Camaleónicos

11.6.26



La Iglesia siempre me ha parecido una institución camaleónica que ha sabido adaptarse al espíritu de cada época no tanto para transformarse como para conservar su poder. El ejemplo más palpable es la mediatización que está protagonizando el papa León XIV. Frente a la imagen más clásica, solemne y distante de algunos de sus antecesores, el jefe de la Iglesia aparece ahora convertido en una suerte de dinamizador de plataformas digitales, más cercano a las grandes estrellas de la música —que construyen su éxito mostrando vulnerabilidad y magnetismo— o a los influencers que administran con precisión cada gesto público, pero esa nueva cercanía no deja de despertar desconfianza. La Iglesia puede cambiar el lenguaje, la escenografía y los canales de comunicación; puede hablar el idioma emocional de las redes, adoptar la espontaneidad calculada de la época y presentarse como una institución sensible, próxima y moderna.
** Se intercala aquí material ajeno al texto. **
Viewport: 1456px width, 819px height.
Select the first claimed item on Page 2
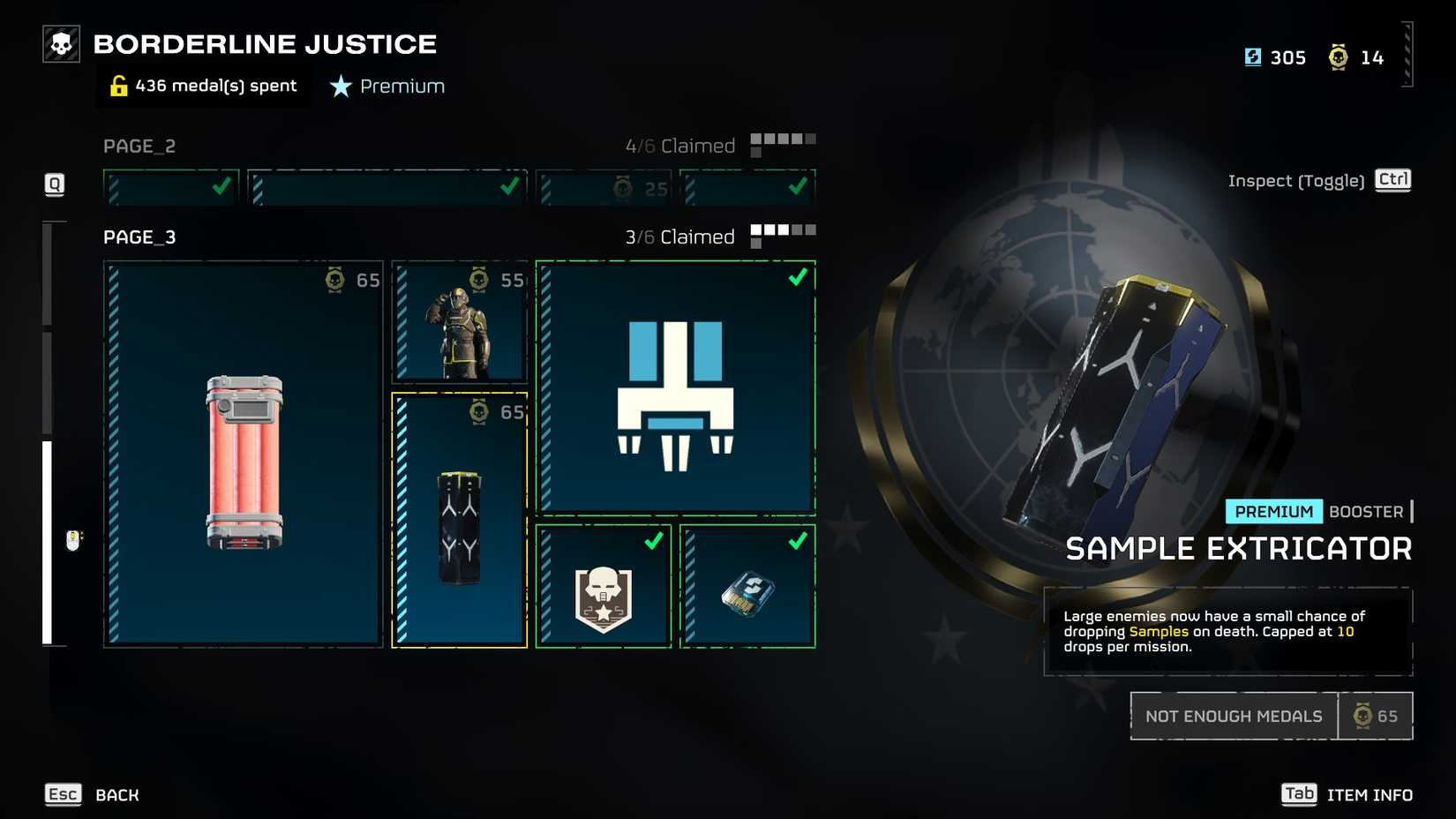click(171, 187)
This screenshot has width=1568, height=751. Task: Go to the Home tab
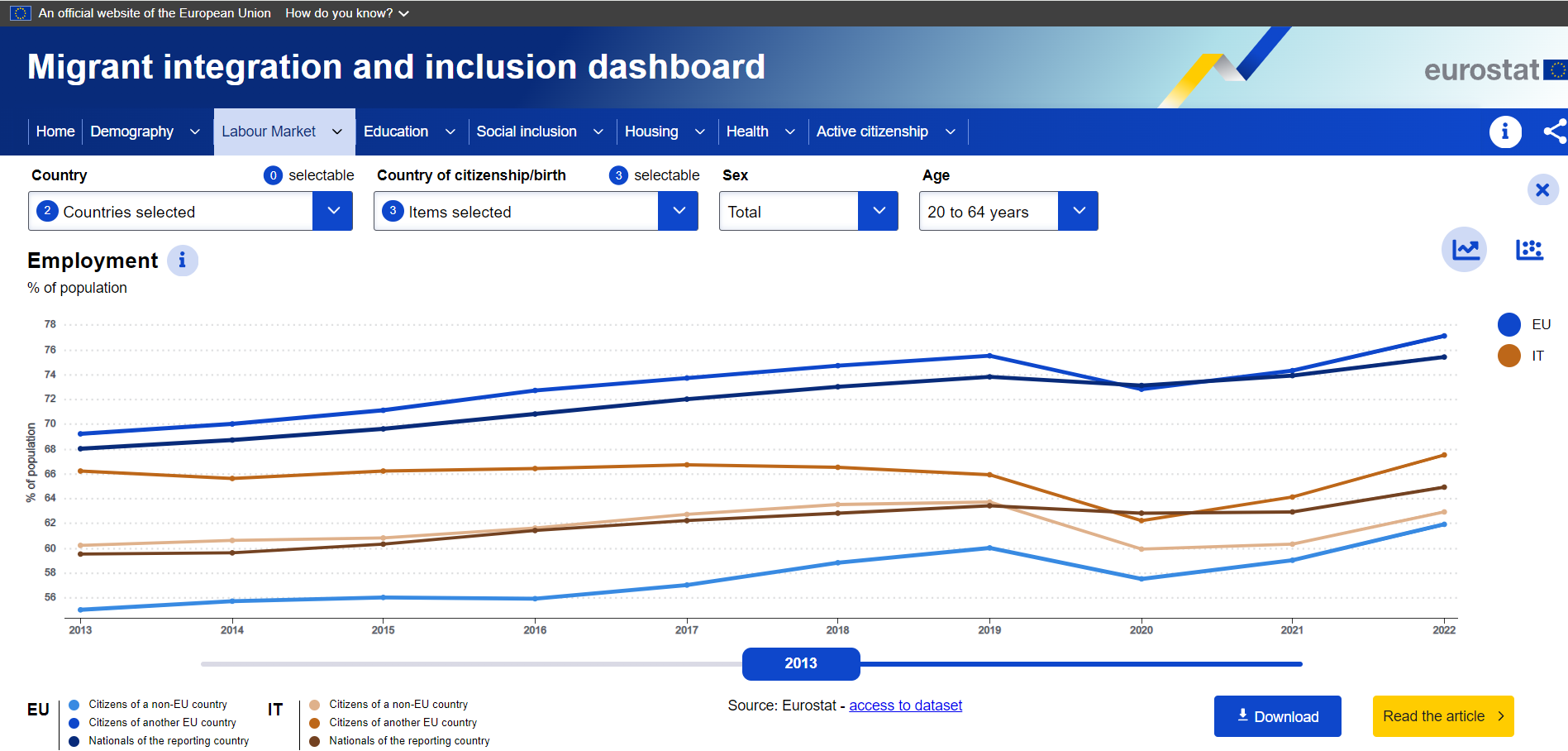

Sin embargo, bajo esa piel renovada persiste un fondo atávico: una estructura antigua, jerárquica, doctrinal, acostumbrada a sobrevivir no renunciando al poder sino aprendiendo a representarlo de otra manera. El problema no es que la Iglesia entre en las redes. El problema es confundir presencia digital con verdadera renovación moral porque también el atavismo sabe hacerse viral.